**Task goal**
Rewrite the stretch from the start of the rows through the row containing "coord(122,79)", replacing "computer-use agent" with "GUI agent" and keeping everything else unchanged. Leave the pictures out of your answer.
====================
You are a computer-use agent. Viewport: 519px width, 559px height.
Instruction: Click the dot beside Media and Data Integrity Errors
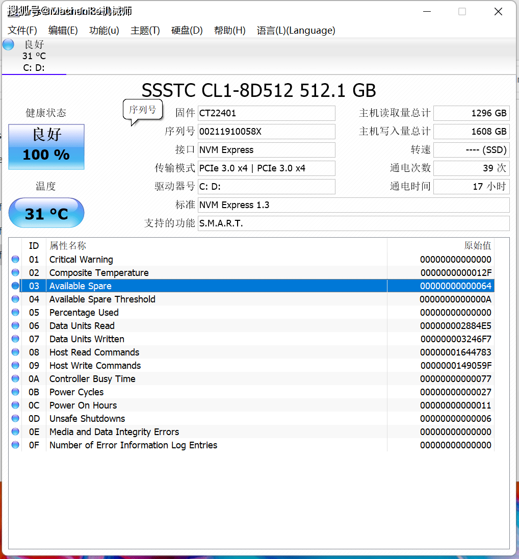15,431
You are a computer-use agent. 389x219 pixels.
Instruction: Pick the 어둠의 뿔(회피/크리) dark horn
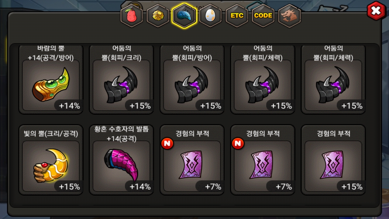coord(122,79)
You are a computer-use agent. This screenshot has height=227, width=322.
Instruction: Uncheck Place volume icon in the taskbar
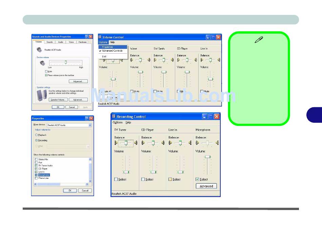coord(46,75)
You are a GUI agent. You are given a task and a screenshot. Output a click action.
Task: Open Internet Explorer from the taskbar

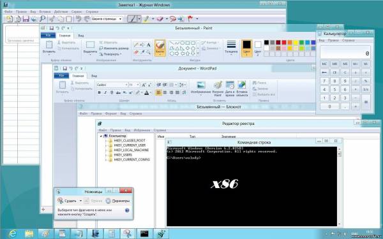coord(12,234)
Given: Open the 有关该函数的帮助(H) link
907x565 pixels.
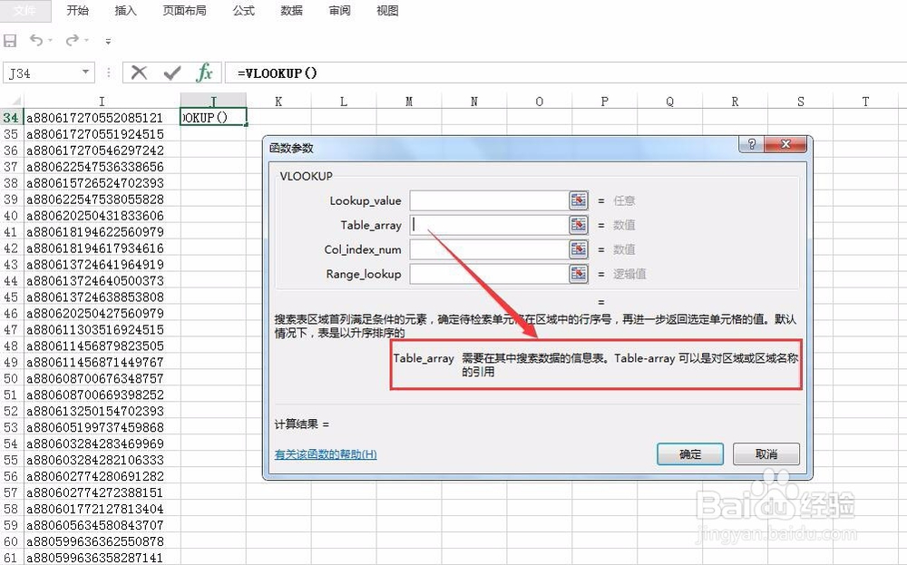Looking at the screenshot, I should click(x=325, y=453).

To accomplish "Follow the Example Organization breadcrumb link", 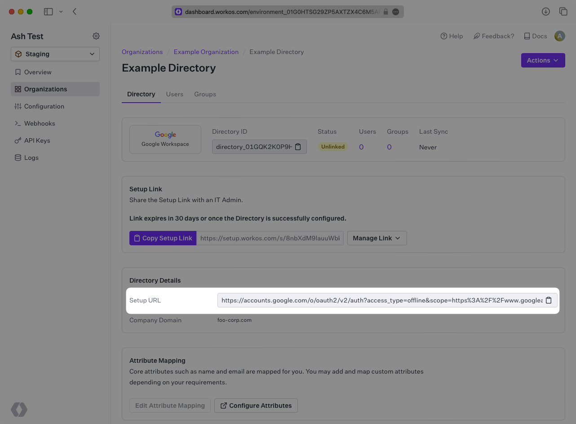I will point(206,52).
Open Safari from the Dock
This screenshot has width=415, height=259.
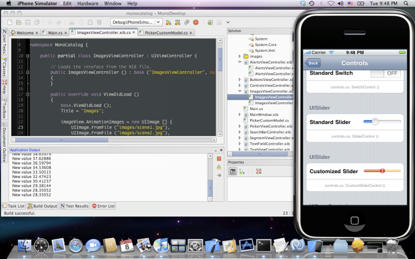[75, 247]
====================
**Complete response**
You are a GUI agent. Viewport: 519px width, 559px height.
Instruction: Click the dot beside Media and Data Integrity Errors
15,431
You are a GUI agent. 389x219 pixels.
Instruction: Pick the 어둠의 뿔(회피/크리) dark horn
coord(122,79)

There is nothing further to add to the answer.